## Problem description
The required answer is each line in the entries below where "computer" occurs.

## Data
——————————

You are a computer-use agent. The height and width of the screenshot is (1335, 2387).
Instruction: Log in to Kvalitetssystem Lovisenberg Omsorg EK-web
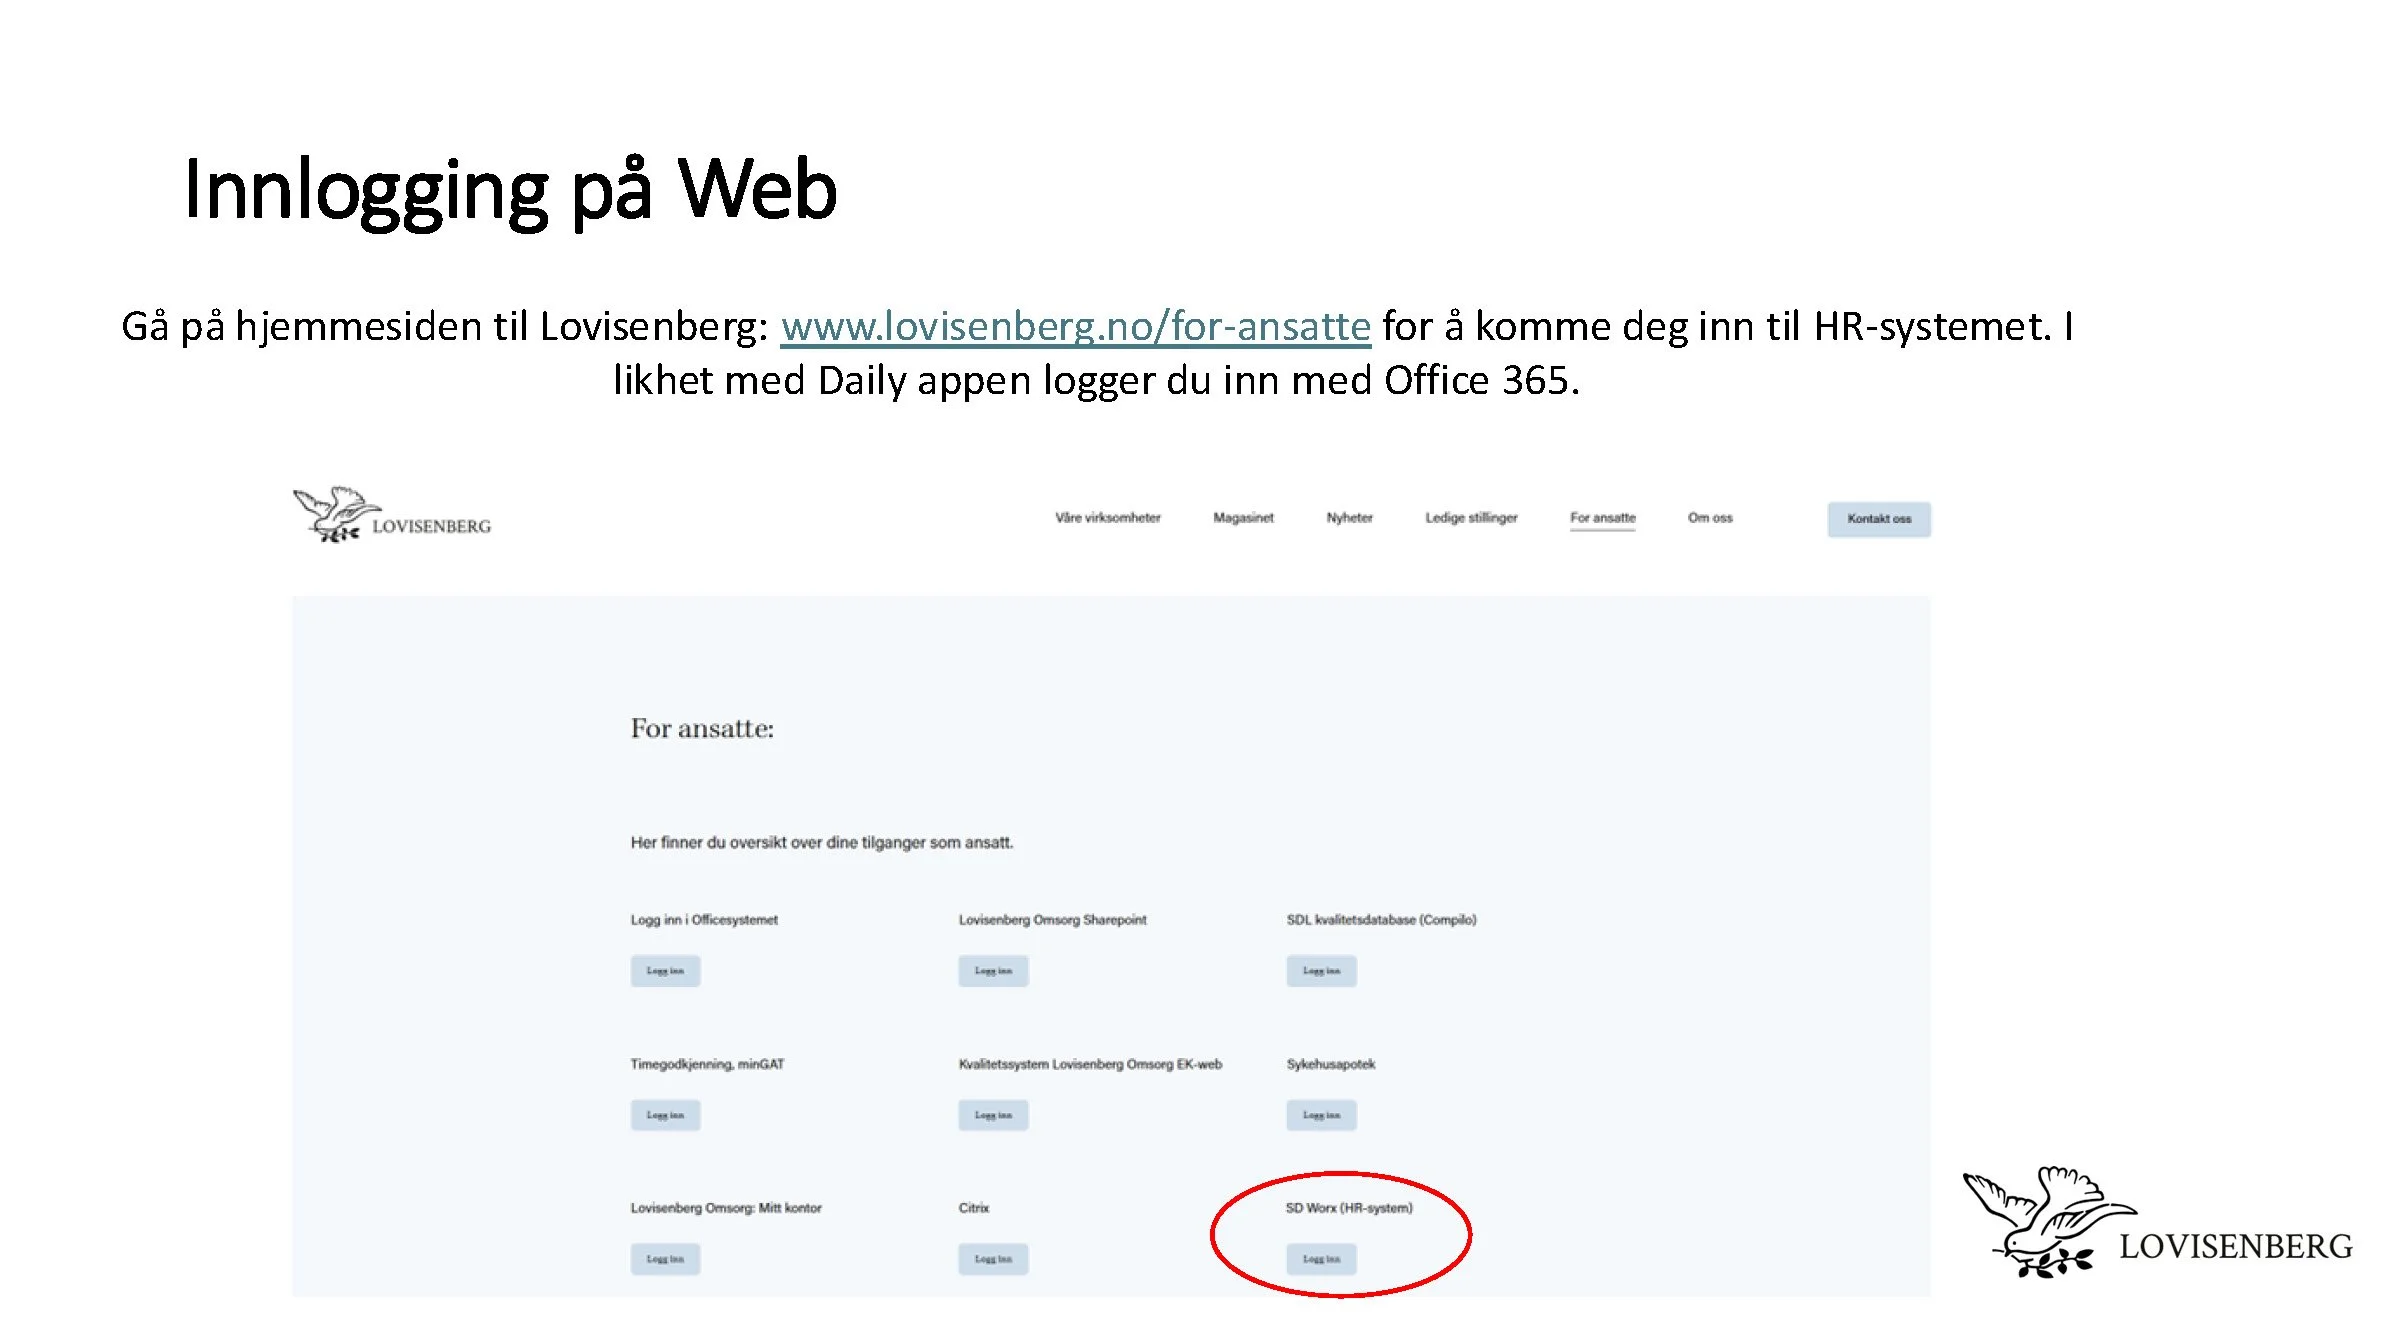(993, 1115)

——————————

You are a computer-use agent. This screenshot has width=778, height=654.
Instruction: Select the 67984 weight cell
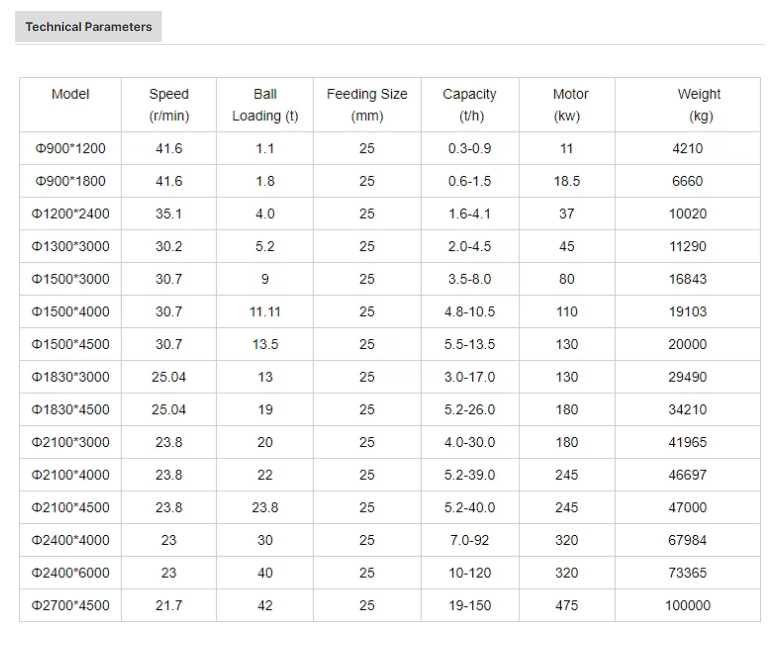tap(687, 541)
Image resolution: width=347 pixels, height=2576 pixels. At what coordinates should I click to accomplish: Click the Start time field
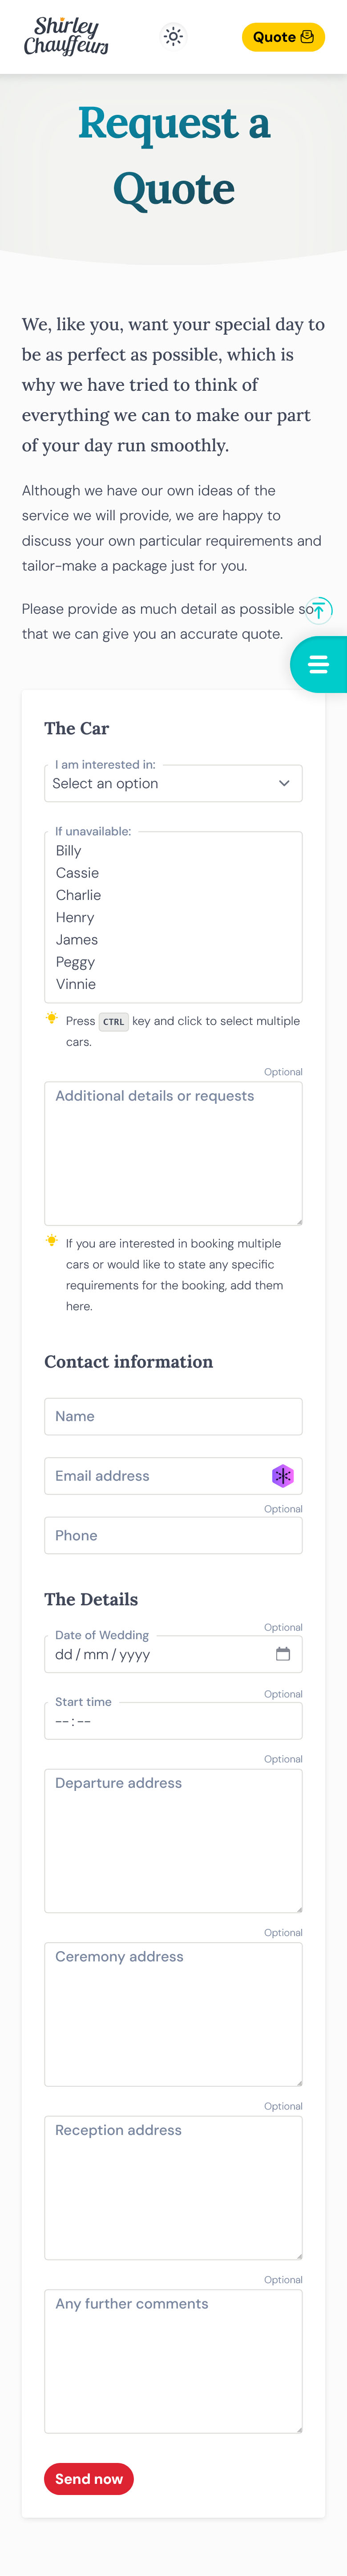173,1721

——————————

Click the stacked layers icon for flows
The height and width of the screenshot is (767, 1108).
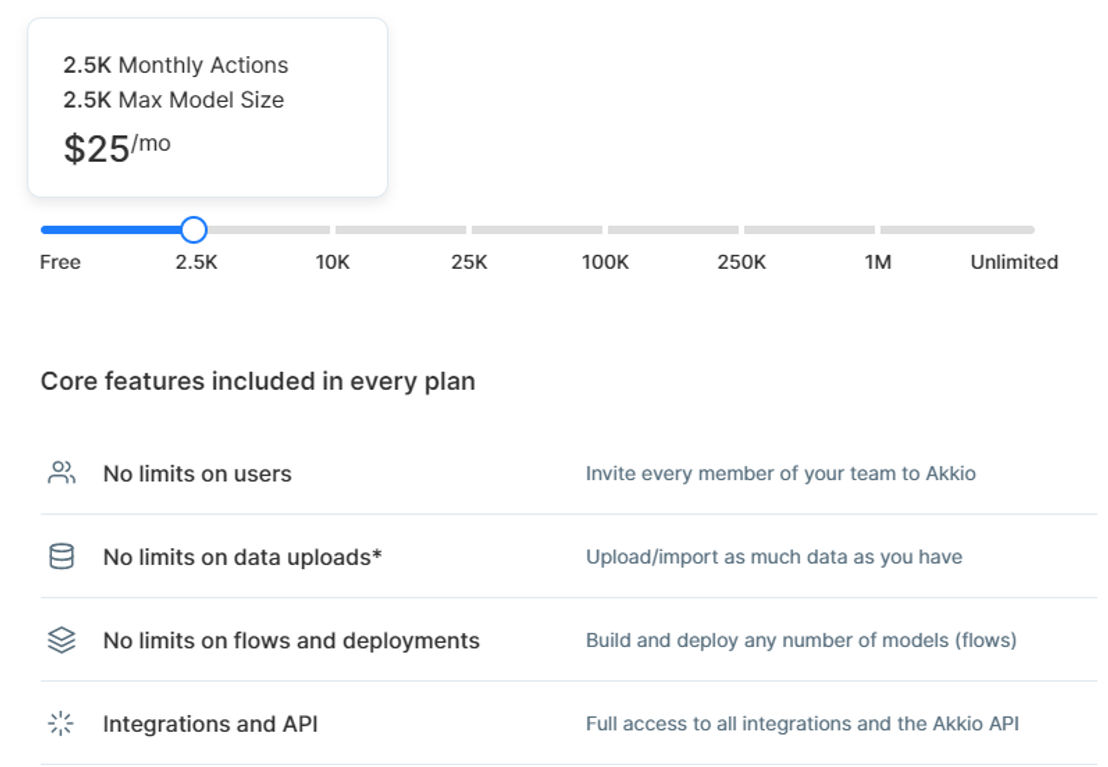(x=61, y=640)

——————————

## Solved exercise
You are a computer-use agent. The height and width of the screenshot is (1335, 2387).
You are a computer-use agent. This screenshot has width=778, height=654.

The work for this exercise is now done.